Configura un criterio di sicurezza del contenuto (CSP) per tutte le pagine del tuo portale per proteggerti dagli attacchi cross-site scripting (XSS) e da altri attacchi di inserimento di codice. Il CSP definisce le fonti attendibili dei contenuti, come script, stili e immagini. Dopo aver configurato un criterio, i contenuti caricati da origini non attendibili verranno bloccati dal browser.

Il CSP viene aggiunto come intestazione della risposta HTTP Content-Security-Policy a tutte le pagine del tuo portale, come segue:

Content-Security-Policy: policy

Devi definire il criterio utilizzando le istruzioni, come definito nelle direttive dei criteri di sicurezza del contenuto nel sito di W3C.

Se attivi l'intestazione CSP, per impostazione predefinita viene definita la seguente istruzione CSP:

default-src 'unsafe-eval' 'unsafe-inline' * data:

L'istruzione default-src configura il criterio predefinito per i tipi di risorse che non hanno un'istruzione configurata.
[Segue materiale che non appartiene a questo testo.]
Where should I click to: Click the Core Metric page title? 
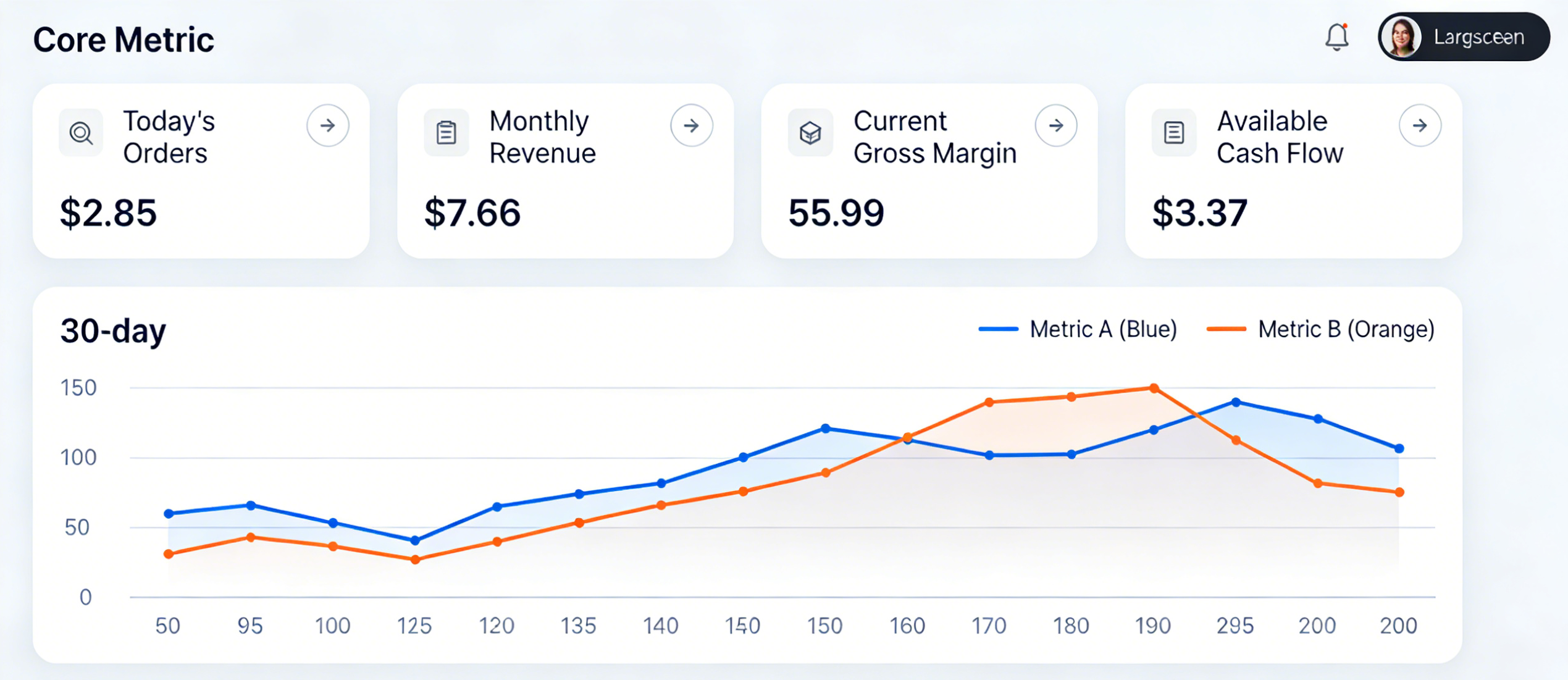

La tabella seguente descrive i criteri definiti nell'ambito della direttiva predefinita.

Norme Accesso
'unsafe-inline' Risorse in linea, come elementi <script> in linea, URL javascript:, gestori eventi in linea ed elementi <style> in linea. Nota: devi racchiudere il criterio tra virgolette singole.
'unsafe-eval' Valutazione di codici dinamici non sicuri come JavaScript eval() e metodi simili utilizzati per creare codice dalle stringhe. Nota: devi racchiudere la norma tra virgolette singole.
* (wildcard) Qualsiasi URL, ad eccezione degli schemi data:, blob: e filesystem:.
data: Risorse caricate tramite lo schema di dati (ad esempio immagini con codifica Base64).
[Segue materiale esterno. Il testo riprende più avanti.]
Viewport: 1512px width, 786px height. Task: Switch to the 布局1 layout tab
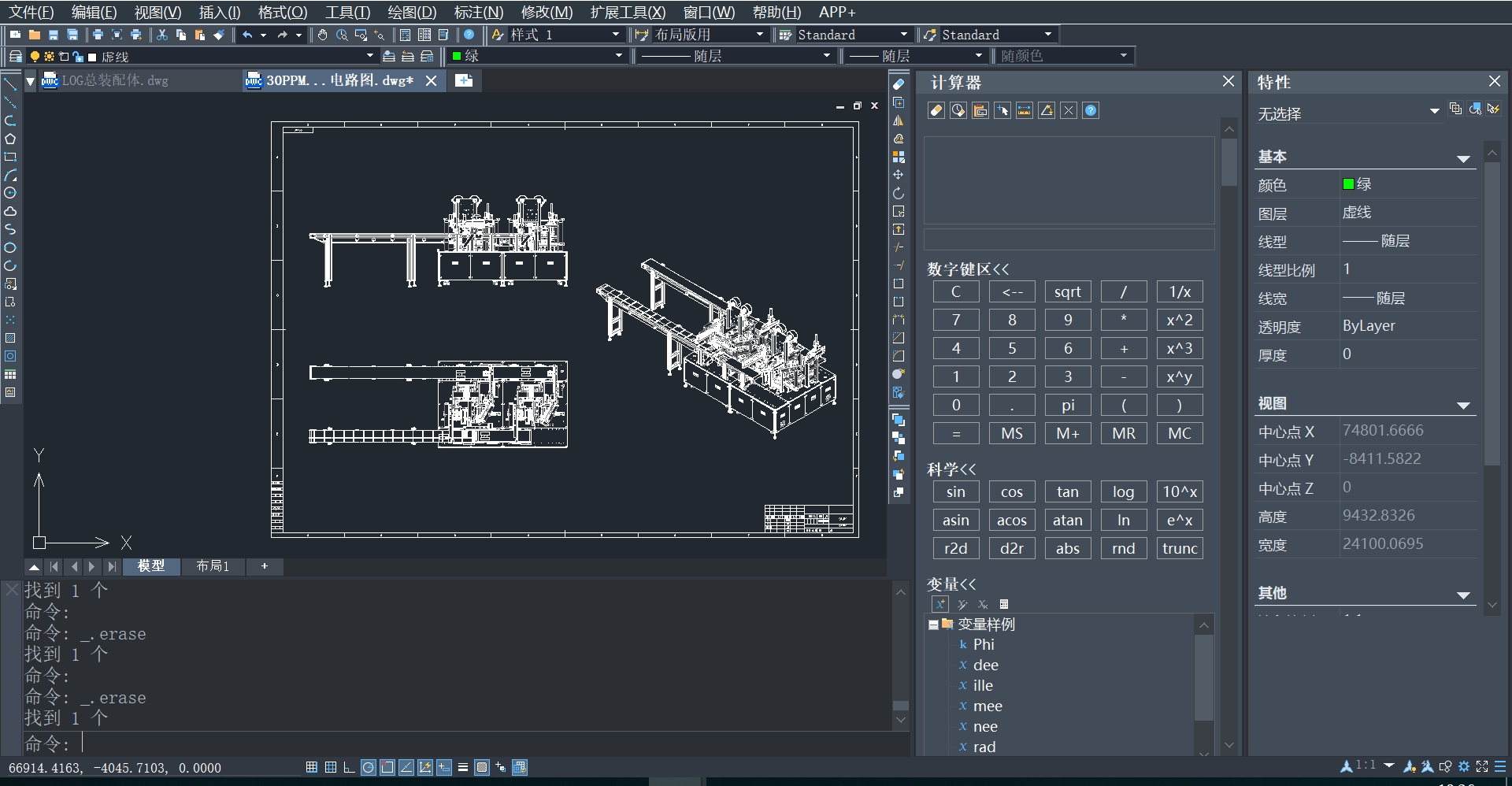(213, 566)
Di seguito vengono forniti esempi di configurazione del CSP per limitare tipi di risorse specifici.

Norme Accesso
default-src 'none' Nessun accesso per i tipi di risorse per cui non è configurata un'istruzione.
img-src * URL immagine da qualsiasi origine.
media-src https://example.com/ URL video o audio tramite HTTPS dal dominio example.com.
script-src *.example.com Esecuzione di qualsiasi script da un sottodominio di example.com.
style-src 'self' css.example.com Applicazione di qualsiasi stile dall'origine del sito o dal dominio css.example.com.
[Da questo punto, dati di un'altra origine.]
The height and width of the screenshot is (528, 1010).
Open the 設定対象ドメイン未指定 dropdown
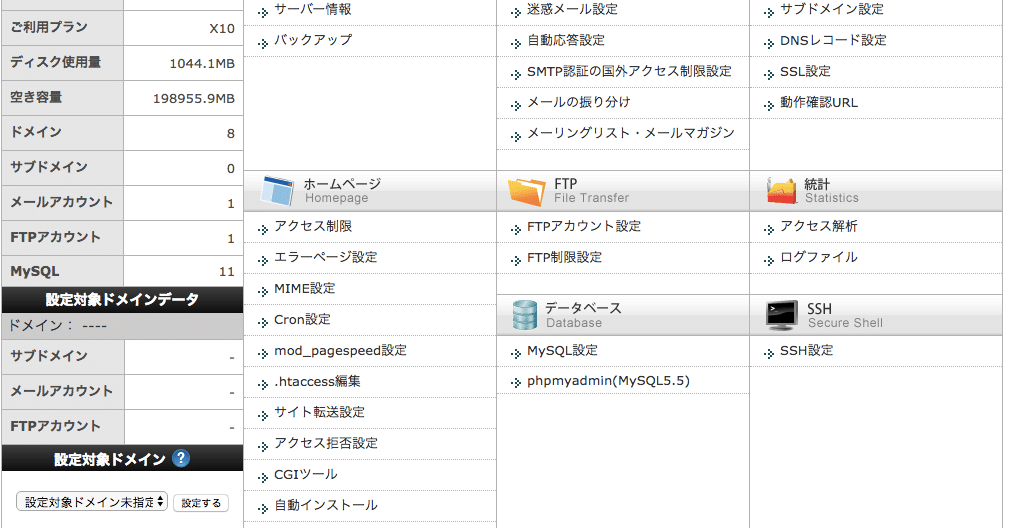point(91,502)
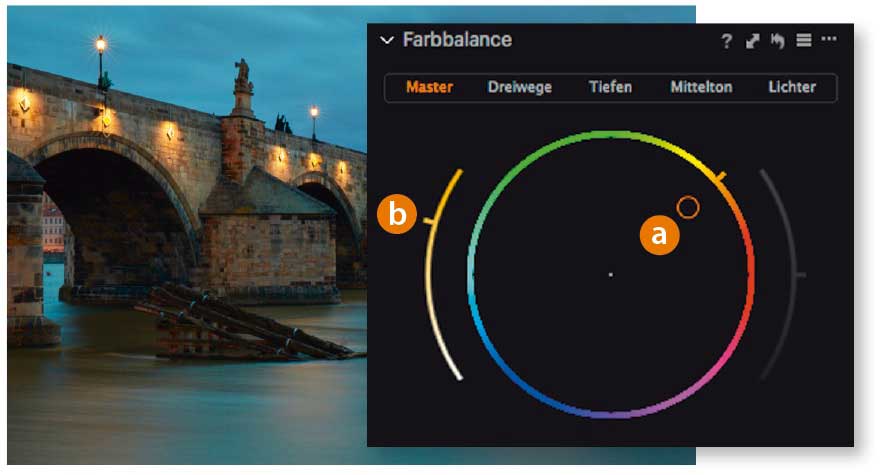This screenshot has width=893, height=475.
Task: Select the Lichter tab
Action: click(792, 87)
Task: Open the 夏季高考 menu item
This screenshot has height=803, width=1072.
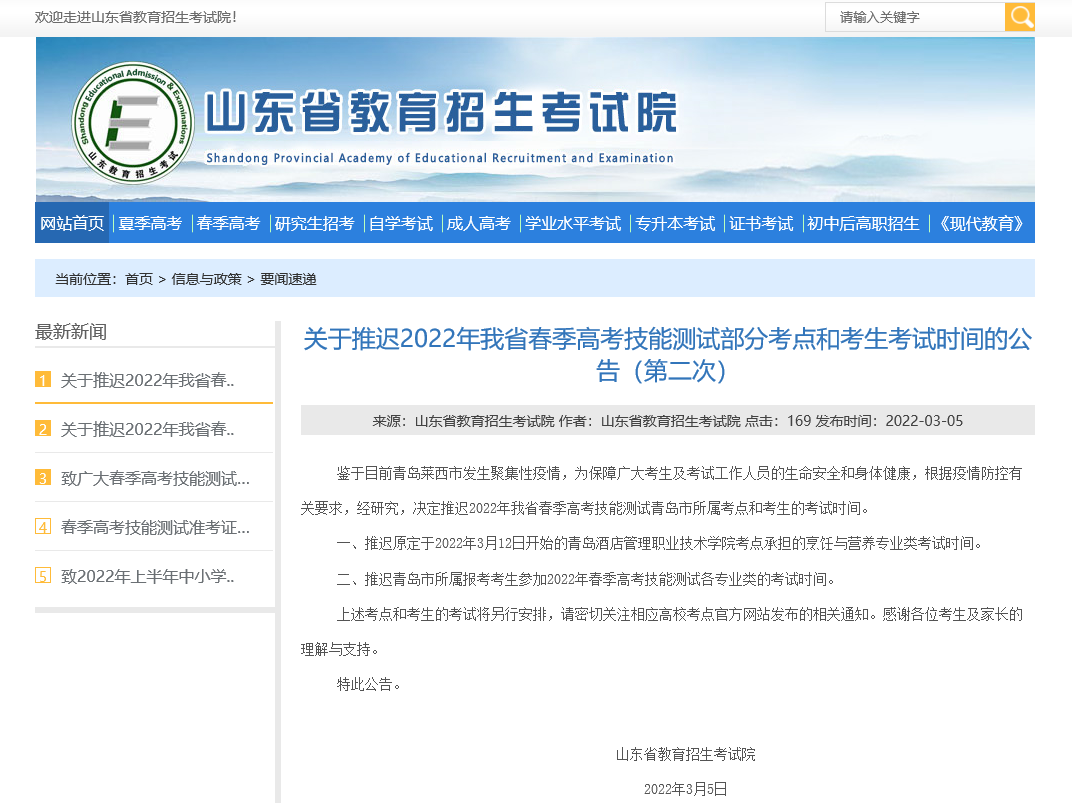Action: [150, 223]
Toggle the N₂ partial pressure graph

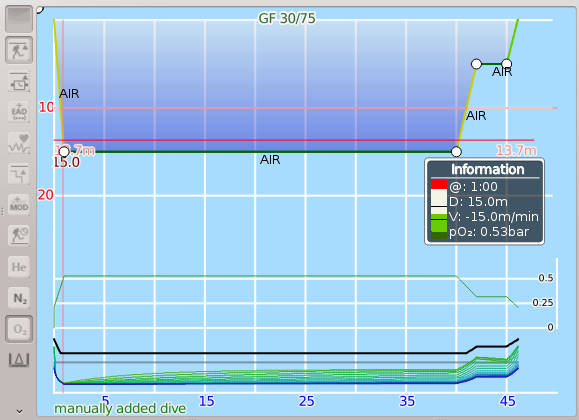pyautogui.click(x=19, y=298)
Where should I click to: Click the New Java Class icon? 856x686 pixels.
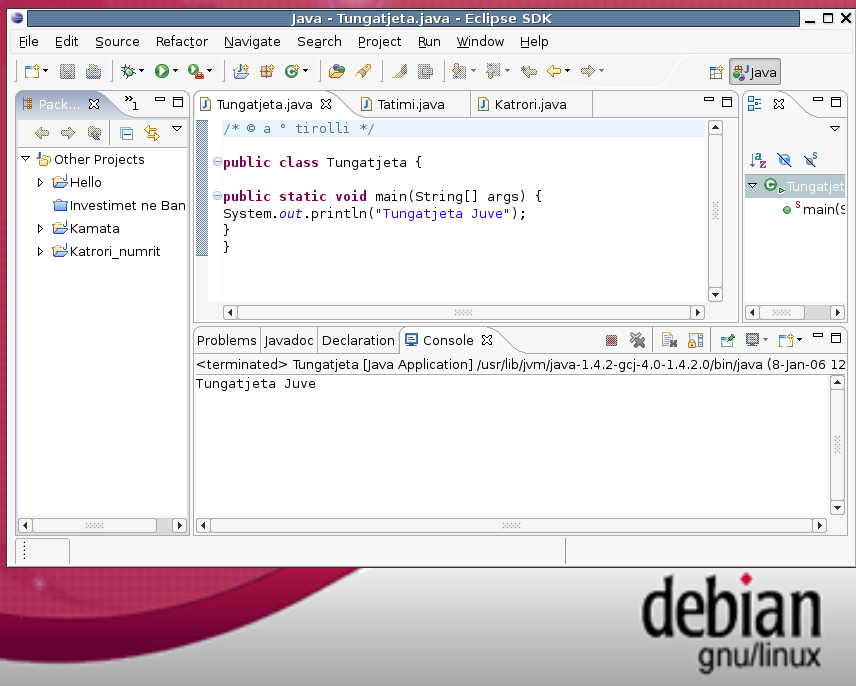pos(293,71)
Per configurare un criterio di sicurezza del contenuto:

  1. Seleziona Pubblica > Portals e seleziona il tuo portale.
  2. Seleziona Impostazioni nel menu a discesa della barra di navigazione in alto.
  3. In alternativa, fai clic su Impostazioni nella pagina di destinazione del portale.
  4. Fai clic sulla scheda Sicurezza.
  5. Fai clic su Attiva il criterio di sicurezza del contenuto.
  6. Configura il CSP o lascia il valore predefinito.
  7. Fai clic su Salva.

Puoi ripristinare il criterio CSP predefinito in qualsiasi momento facendo clic su Ripristina predefinito.